==== TASK INPUTS

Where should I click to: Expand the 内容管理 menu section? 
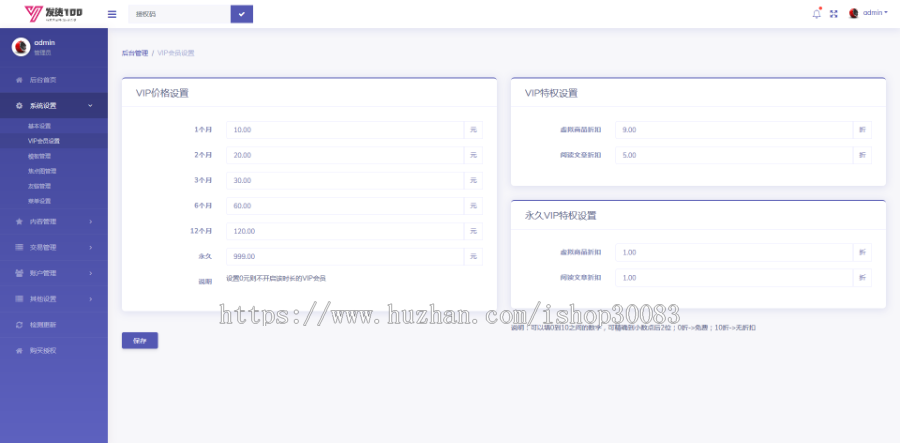coord(53,221)
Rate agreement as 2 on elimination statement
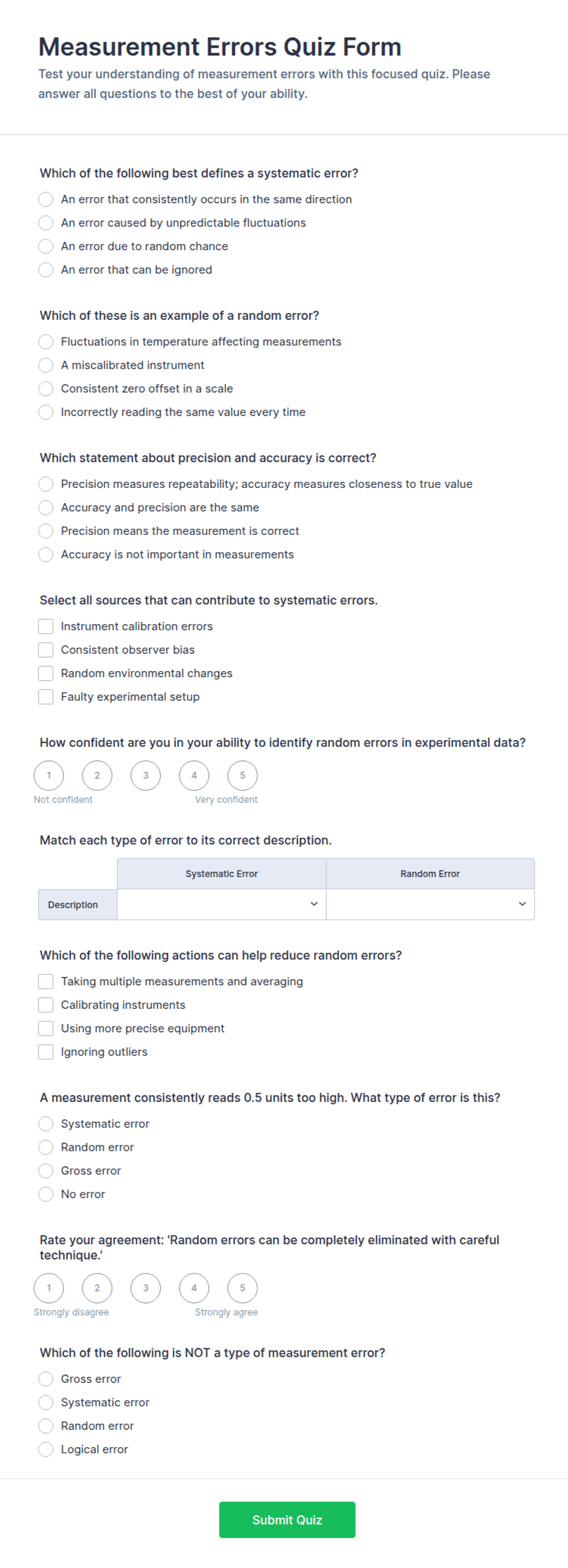 click(x=97, y=1288)
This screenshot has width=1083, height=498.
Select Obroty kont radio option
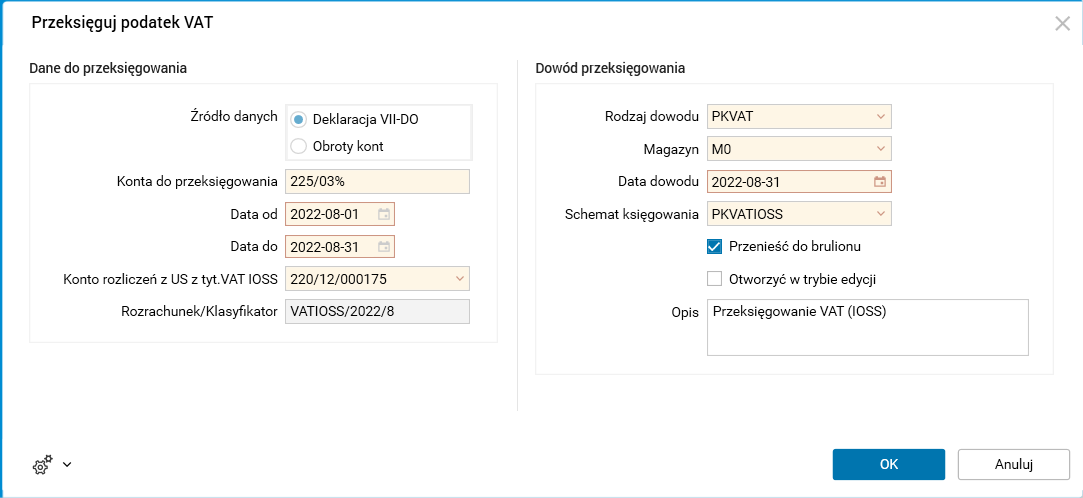(x=298, y=146)
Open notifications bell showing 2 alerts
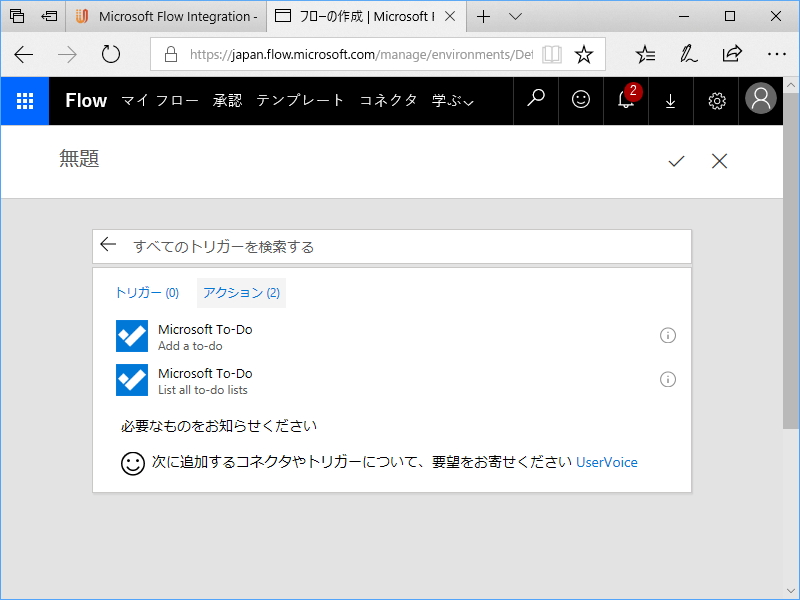Viewport: 800px width, 600px height. point(625,100)
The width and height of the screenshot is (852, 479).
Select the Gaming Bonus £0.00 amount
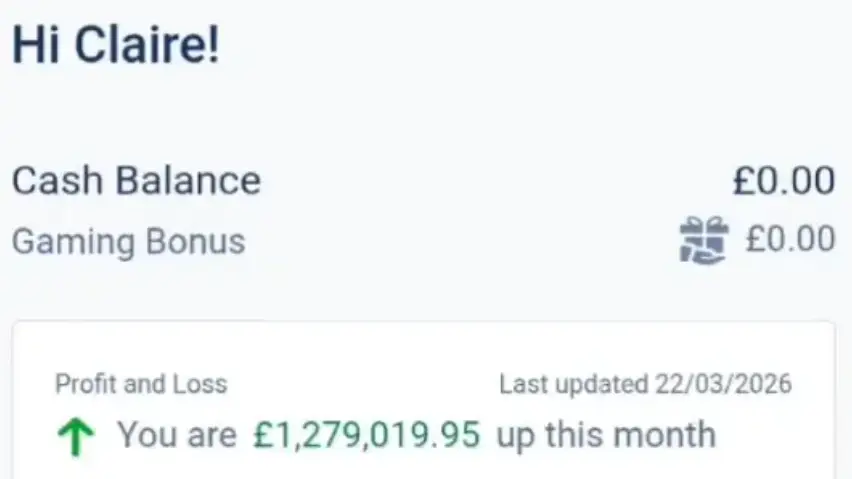coord(790,240)
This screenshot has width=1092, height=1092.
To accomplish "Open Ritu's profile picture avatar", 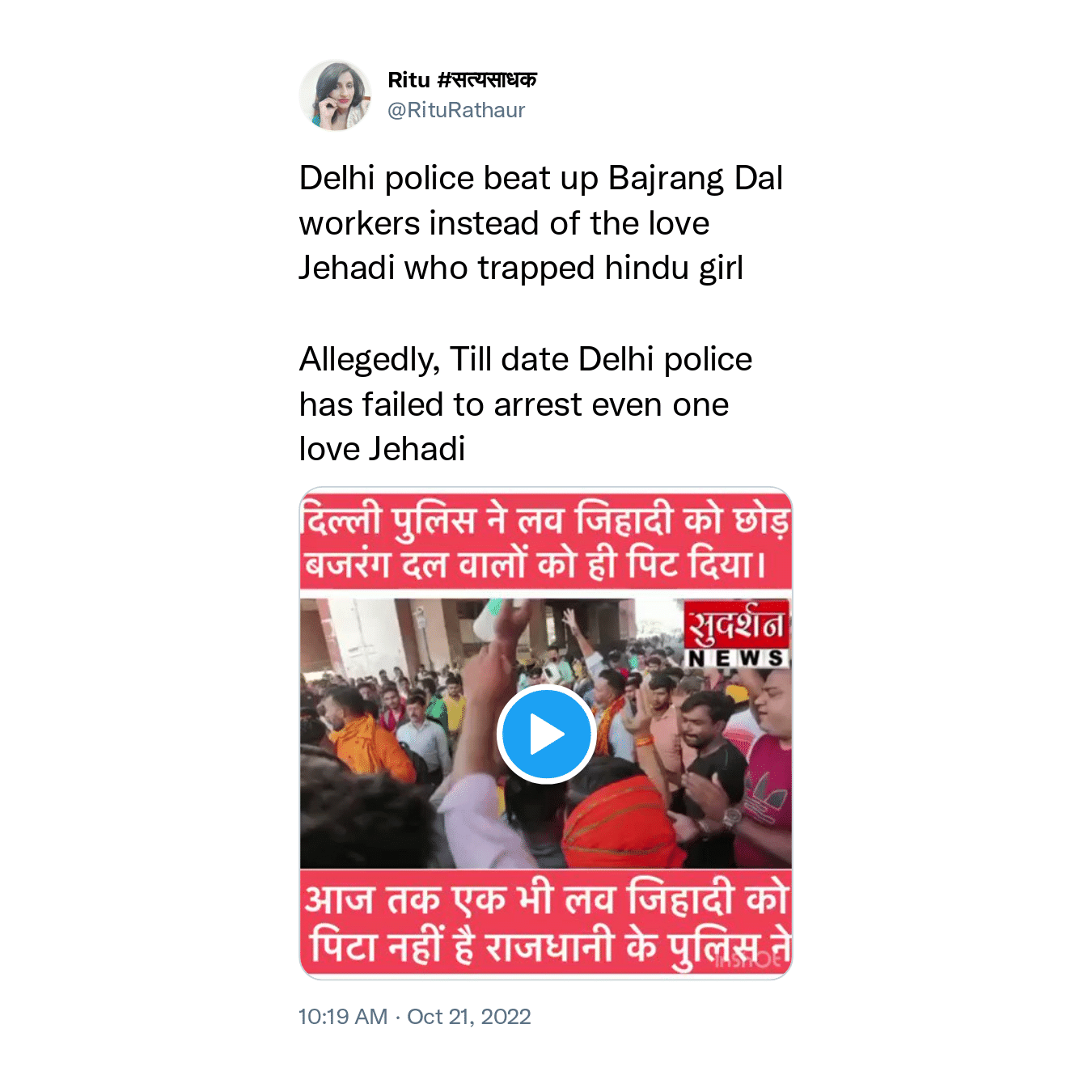I will click(x=336, y=95).
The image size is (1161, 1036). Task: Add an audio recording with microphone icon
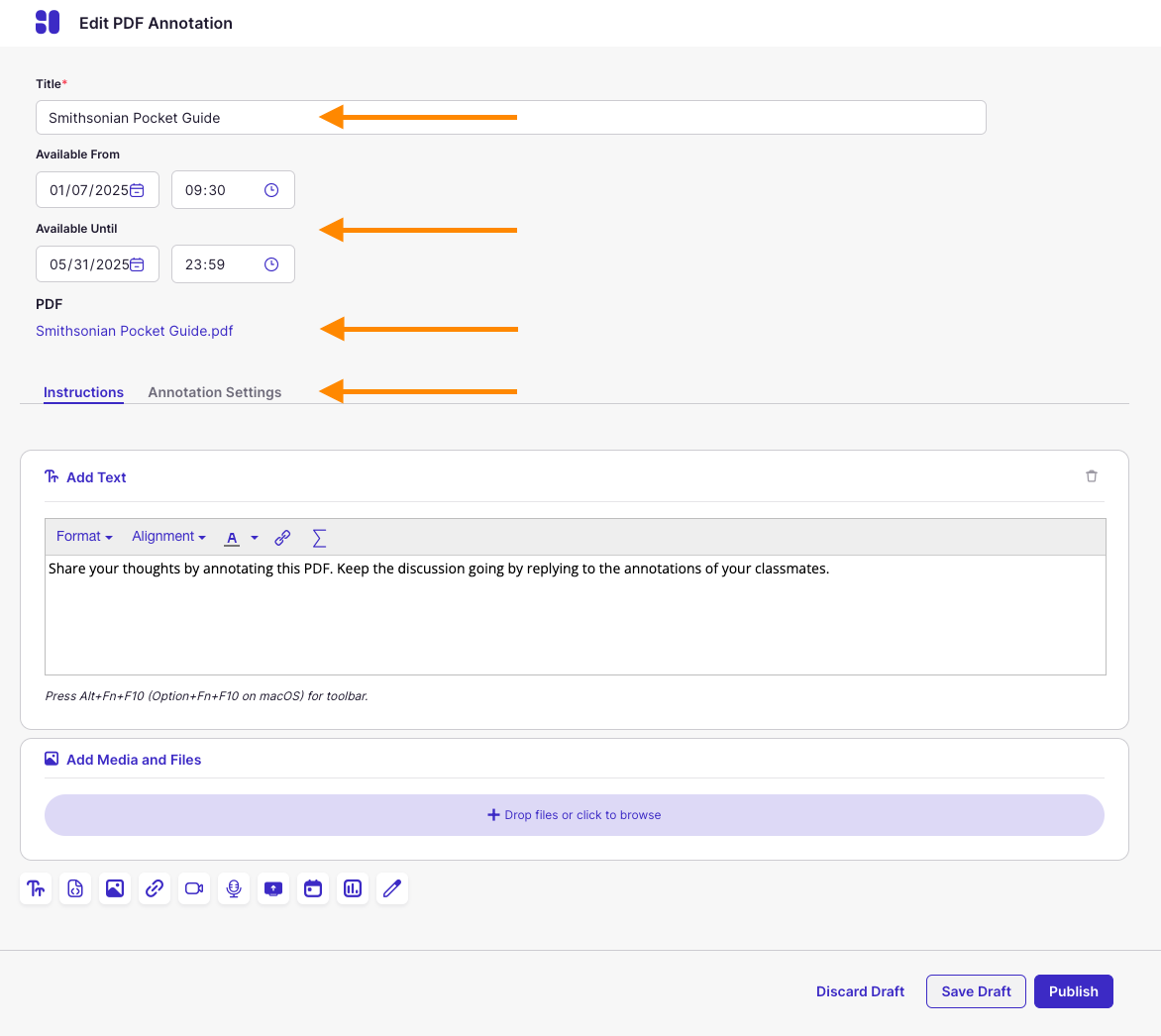(234, 888)
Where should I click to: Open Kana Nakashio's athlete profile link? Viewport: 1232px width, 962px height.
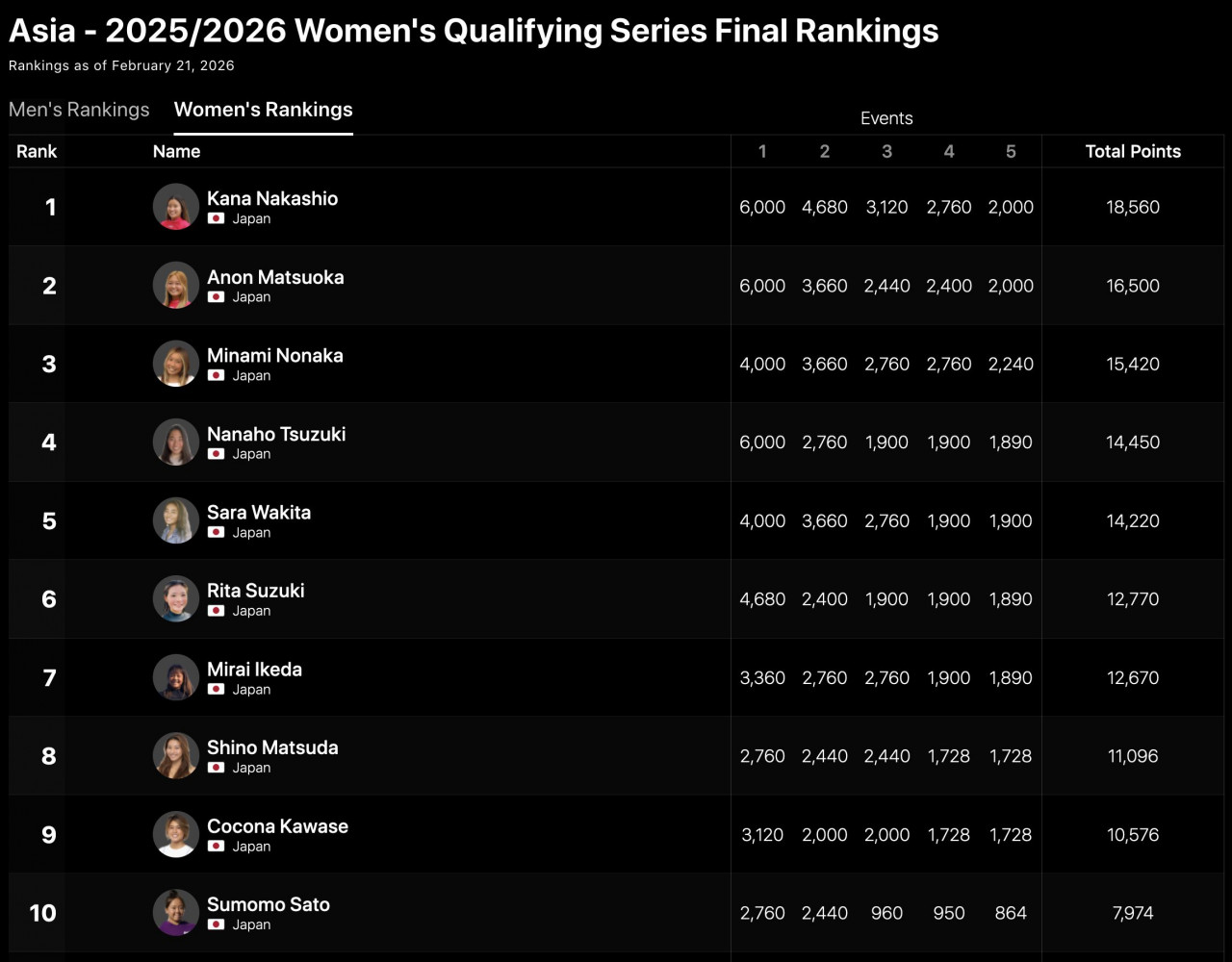coord(272,198)
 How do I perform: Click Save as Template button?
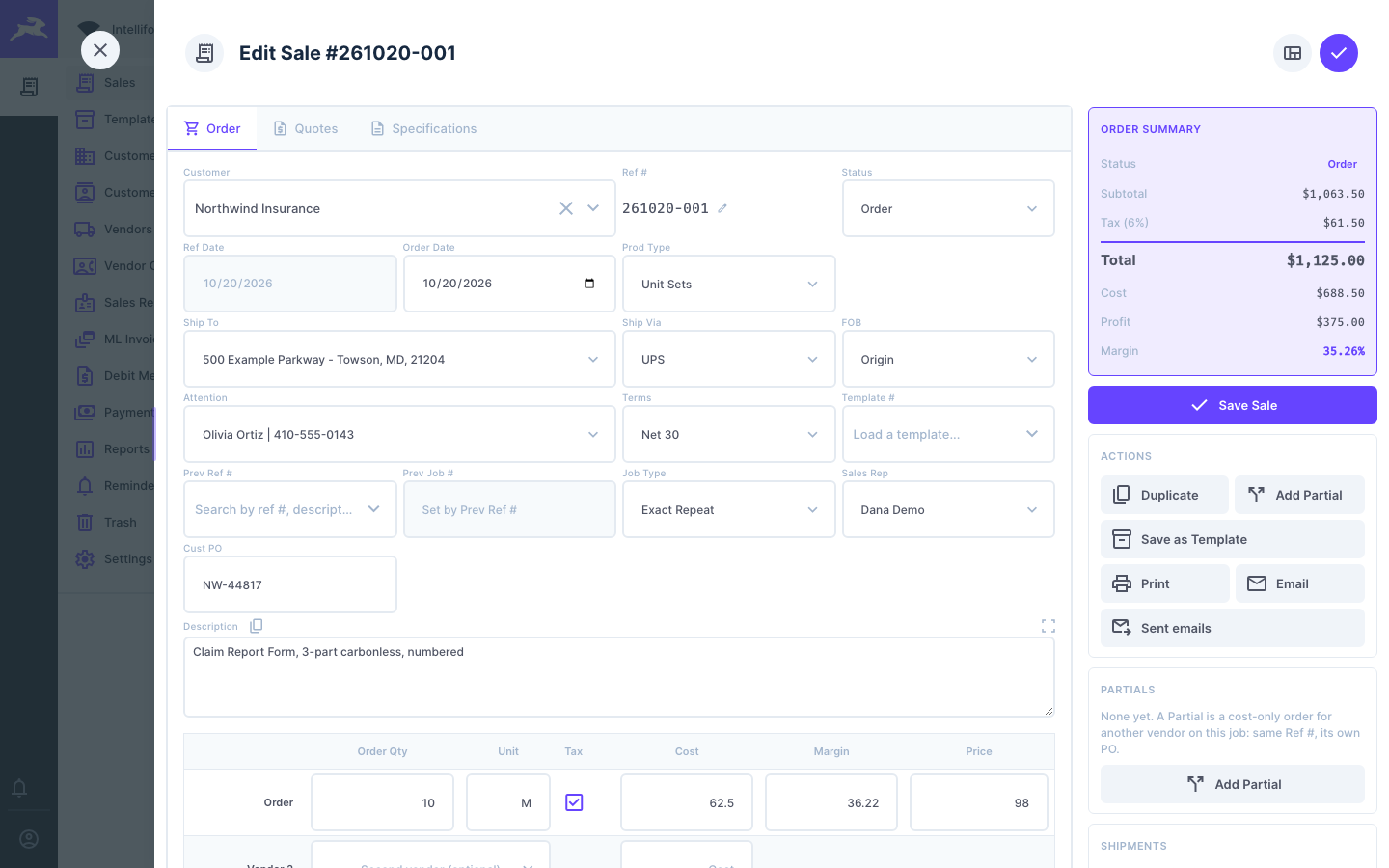(x=1233, y=539)
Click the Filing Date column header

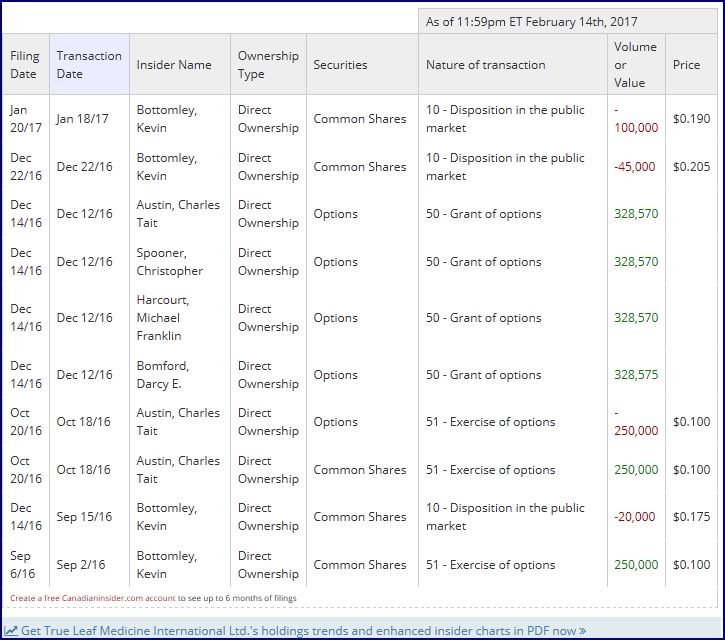(x=24, y=65)
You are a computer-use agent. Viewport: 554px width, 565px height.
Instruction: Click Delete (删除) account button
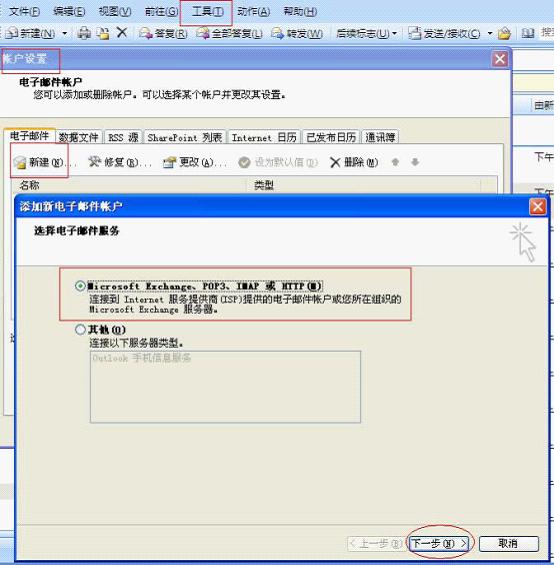click(354, 163)
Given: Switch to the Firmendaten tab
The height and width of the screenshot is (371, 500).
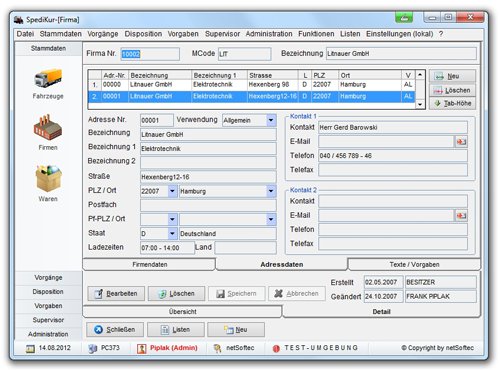Looking at the screenshot, I should pos(150,264).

========

:: PROBLEM DETAILS ::
Scan the entries above. Copy each line that has the string "This".

:: EXPECTED ANSWER ::
This screenshot has width=1083, height=498.
This screenshot has width=1092, height=1092.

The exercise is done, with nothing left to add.